▶ **THE TASKS**
**1)** Read the tun patch reply below and say whether each statement agrees with it: (a) the reply from Michael S. Tsirkin is dated Friday, March 1, 2024; (b) Paolo Abeni's message was sent on Wednesday, February 28, 2024; (c) the patch under discussion is the second of three. For each, answer yes or no and quote the deciding words from the tun patch reply.
**2)** Pick up the tun patch reply after its last line and keep writing it.

* START PROVIDED TEXT *

Re: [PATCH net-next v2 3/3] tun: AF_XDP Tx zero-copy support

From: Michael S. Tsirkin
Date: Fri Mar 01 2024 - 06:53:32 EST


On Fri, Mar 01, 2024 at 11:45:52AM +0000, wangyunjian wrote:
> > -----Original Message-----
> > From: Paolo Abeni [mailto:pabeni@xxxxxxxxxx]
> > Sent: Thursday, February 29, 2024 7:13 PM
> > To: wangyunjian <wangyunjian@xxxxxxxxxx>; mst@xxxxxxxxxx;
> > willemdebruijn.kernel@xxxxxxxxx; jasowang@xxxxxxxxxx; kuba@xxxxxxxxxx;
> > bjorn@xxxxxxxxxx; magnus.karlsson@xxxxxxxxx; maciej.fijalkowski@xxxxxxxxx;
> > jonathan.lemon@xxxxxxxxx; davem@xxxxxxxxxxxxx
> > Cc: bpf@xxxxxxxxxxxxxxx; netdev@xxxxxxxxxxxxxxx;
> > linux-kernel@xxxxxxxxxxxxxxx; kvm@xxxxxxxxxxxxxxx;
> > virtualization@xxxxxxxxxxxxxxx; xudingke <xudingke@xxxxxxxxxx>; liwei (DT)
> > <liwei395@xxxxxxxxxx>
> > Subject: Re: [PATCH net-next v2 3/3] tun: AF_XDP Tx zero-copy support
> >
> > On Wed, 2024-02-28 at 19:05 +0800, Yunjian Wang wrote:
> > > @@ -2661,6 +2776,54 @@ static int tun_ptr_peek_len(void *ptr)

* END PROVIDED TEXT *
* START SUPPLIED MATERIAL *

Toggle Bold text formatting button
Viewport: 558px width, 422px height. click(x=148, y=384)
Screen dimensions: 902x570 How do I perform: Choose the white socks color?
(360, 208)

* END SUPPLIED MATERIAL *

▶ **ANSWERS TO THE TASKS**
**1)**
(a) Yes: "Date: Fri Mar 01 2024 - 06:53:32 EST"
(b) No: "Sent: Thursday, February 29, 2024 7:13 PM"
(c) No: "[PATCH net-next v2 3/3]"

**2)**
> > > }
> > > }
> > >
> > > +static void tun_peek_xsk(struct tun_file *tfile) {
> > > + struct xsk_buff_pool *pool;
> > > + u32 i, batch, budget;
> > > + void *frame;
> > > +
> > > + if (!ptr_ring_empty(&tfile->tx_ring))
> > > + return;
> > > +
> > > + spin_lock(&tfile->pool_lock);
> > > + pool = tfile->xsk_pool;
> > > + if (!pool) {
> > > + spin_unlock(&tfile->pool_lock);
> > > + return;
> > > + }
> > > +
> > > + if (tfile->nb_descs) {
> > > + xsk_tx_completed(pool, tfile->nb_descs);
> > > + if (xsk_uses_need_wakeup(pool))
> > > + xsk_set_tx_need_wakeup(pool);
> > > + }
> > > +
> > > + spin_lock(&tfile->tx_ring.producer_lock);
> > > + budget = min_t(u32, tfile->tx_ring.size, TUN_XDP_BATCH);
> > > +
> > > + batch = xsk_tx_peek_release_desc_batch(pool, budget);
> > > + if (!batch) {
> >
> > This branch looks like an unneeded "optimization". The generic loop below
> > should have the same effect with no measurable perf delta - and smaller code.
> > Just remove this.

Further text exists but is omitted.